Например, она приходила, втискивала своё монументальное тело с ведёрным бюстом в узкую щель между спинкой стула и столом и начинала нас обучать:
- Ладно уж, не изображайте тут… Садитесь.
И вяло взмахивала в нашу сторону рукой. Мы исполняли указание. И она продолжала. Лезла в недра своей гигантской сумки, с которой всегда хаживала, извлекала оттуда виниловую пластинку в конверте… Хотя, о чём это я! Других-то попросту не было. И изрекала:
- Вот пластинка. На ней записаны стихотворения в прозе Ивана Сергеевича Тургенева в исполнении ведущих актёров Малого театра…
Далее сама себя прерывала жестом, указывая перстом на шкафы за нашими спинами:
- Там проигрыватель. Но мы его слушать не будем, потому что в нём сломалась игла. Жаль… А я так хотела ещё раз послушать. Особенно про бесчувственную женщину, которая ест щи после похорон мужа… Всегда плачу после этого стихотворения.
И – всё. Опять замолкала. Довольно надолго. Затем подходила к окну, смотрела туда и окну этому самому говорила:
- Знаю, что «Отцов и детей» читать вы не будете, но содержание романа знать нужно. Я вот вам его перескажу сегодня. И начинала пересказывать. А так как с памятью у неё было уже не очень – старуха же, лет, наверное, сорок пять ей тогда было – то часто сама себя перебивала, почему-то в самых интересных местах:
- Вот тут, ребята, я что-то забыла… А ещё думаю себе: зачем это Тургенев обрядил своего Павла Петровича в сцене дуэли в белоснежные панталоны?.. Может, для того, чтобы нельзя было скрыть кровь после ранения в ляжку.
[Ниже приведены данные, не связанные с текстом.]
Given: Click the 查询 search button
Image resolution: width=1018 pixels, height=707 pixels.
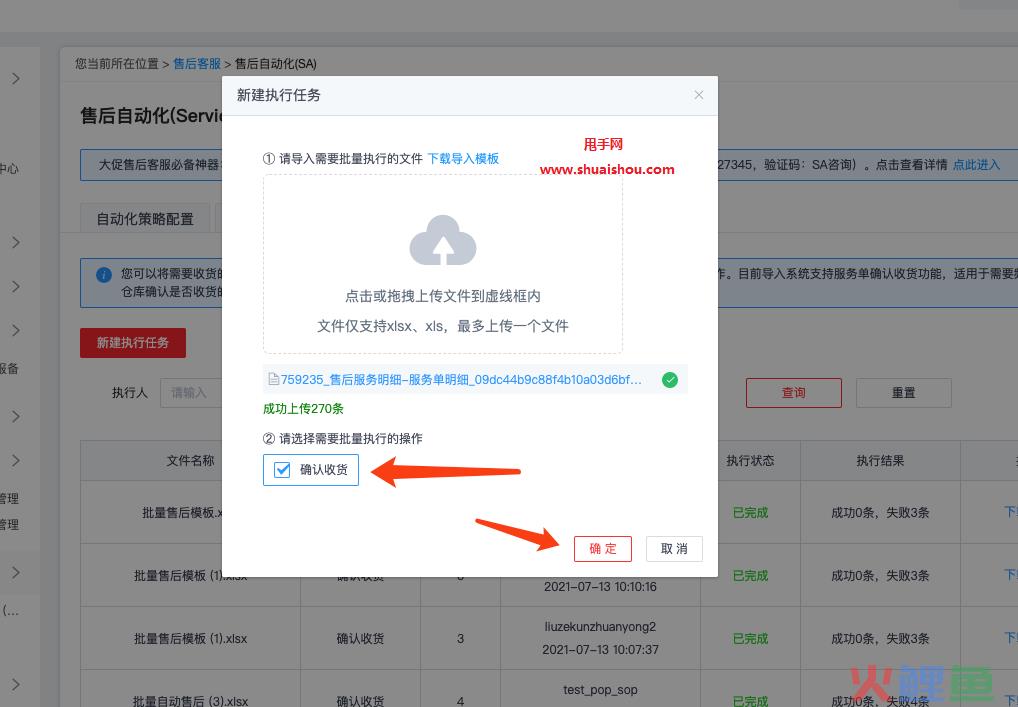Looking at the screenshot, I should click(793, 393).
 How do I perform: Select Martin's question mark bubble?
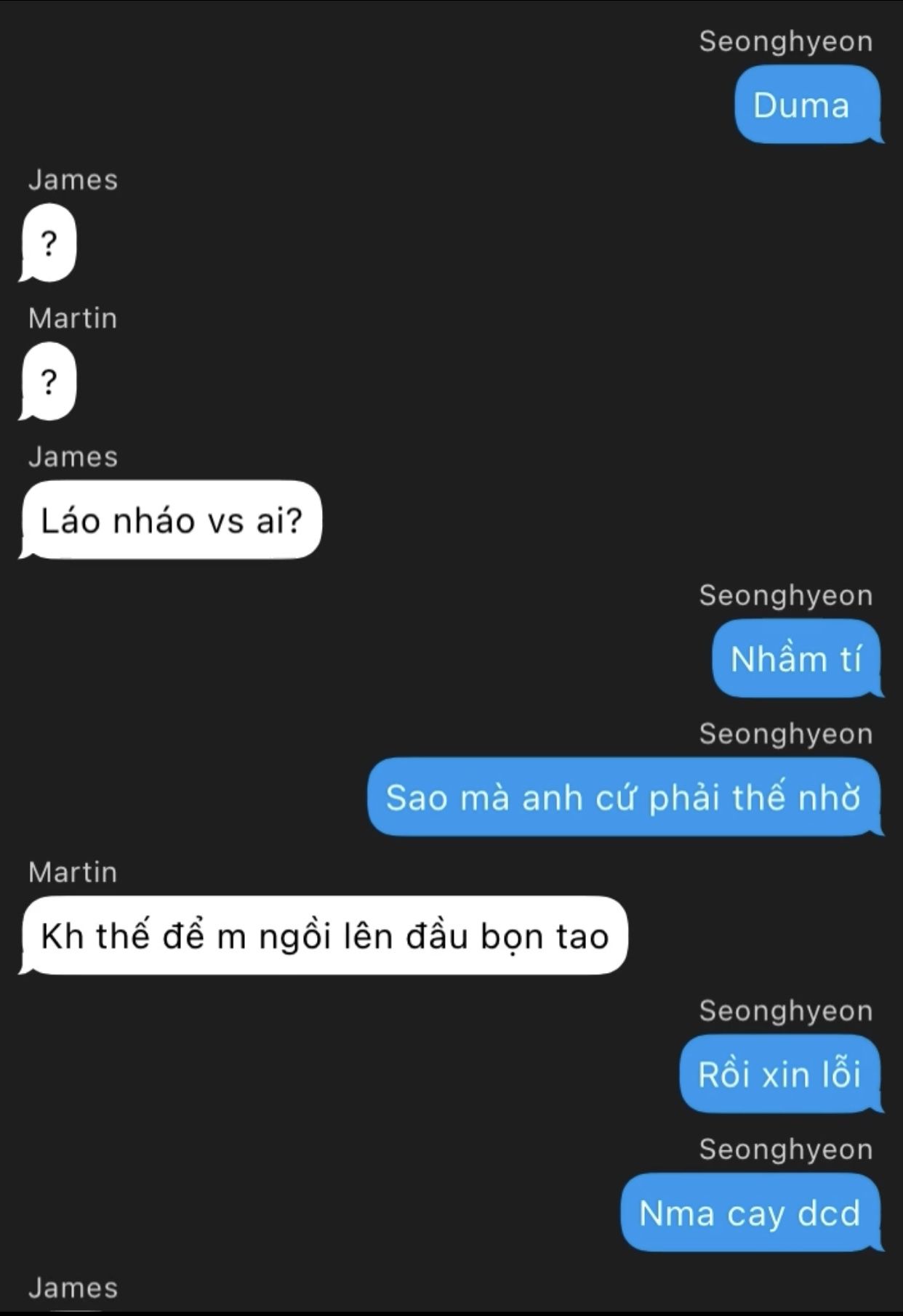48,381
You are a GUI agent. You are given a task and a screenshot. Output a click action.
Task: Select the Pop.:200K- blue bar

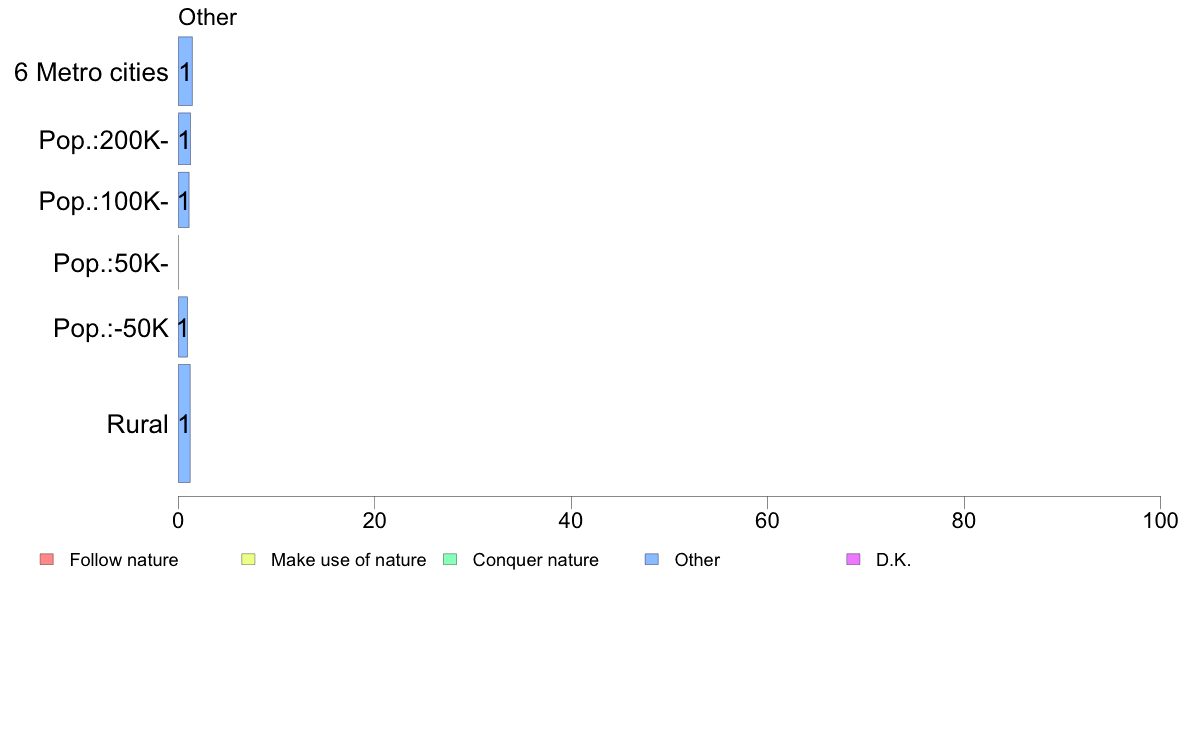point(184,139)
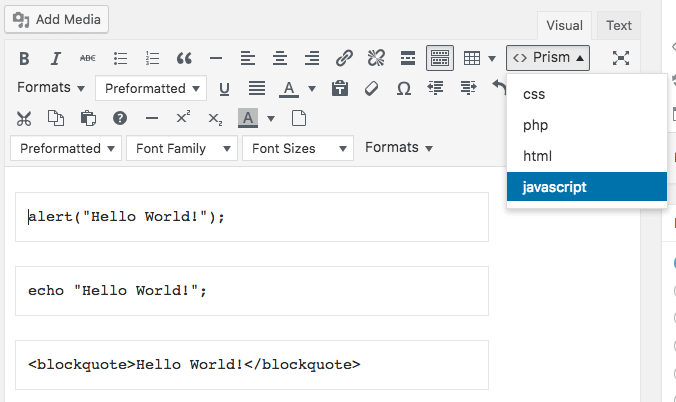
Task: Toggle bold formatting
Action: pos(24,58)
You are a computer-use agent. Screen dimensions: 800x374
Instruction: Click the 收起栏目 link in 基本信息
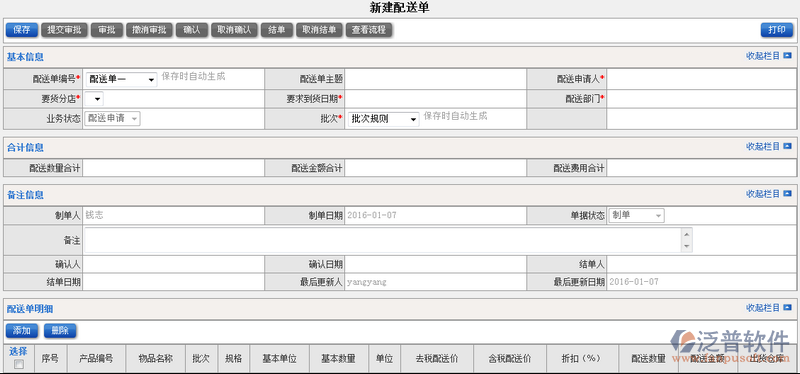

И заметьте-ка! Не в голову, в руку, в грудь, чёрт возьми, ранил его Базаров! Это всё ранения, которыми можно было бы гордиться и сотворить вечером дома из этого целый спектакль! Представляете, как эффектно он спустился бы в гостиную с перебинтованной головой. А сквозь бинт – алое, как знак причастности к высшему, пятно крови… А тут – ляжка. Стыдно даже как-то… почти задница. И не похвалишься.
Когда она доходила до предсмертного монолога Базарова, сопли и слёзы сострадания текли у нас всех:
«Я нужен России… Нет, видно, не нужен. Да и кто нужен? Сапожник нужен, портной нужен, мясник…»
А уж когда она по памяти читала всё тому же окну слова Базарова, обращённые к Одинцовой, девчонки уже просто рыдали. Мы же, мужская часть коллектива, самоотверженно пошмыгивали носами…
«Дуньте на умирающую лампаду, и пусть она погаснет…»
И дома мы до глубокой ночи читали казавшегося раньше таким скучным Тургенева, чтобы узнать, что было в тех местах, которые Марь Иванна «забыла». Да! А что там про щи-то в стихах в прозе? Тоже узнать хотелось.
И ещё помню, что когда она читала нам «Трёх сестёр» Чехова, кто-то упал со стула, потому что, чтобы лучше видеть и слышать её в этот момент, высунулся из-за парты и заслушался… А мы не смеялись. И очень стыдились самих себя, потому что вот мы тоже живём… и мечтаем о чём-то там тоже…
А когда Серёжа П. несколько дней не приходил в школу и не слышал «Тихий Дон» в её исполнении, она нас спросила: почему…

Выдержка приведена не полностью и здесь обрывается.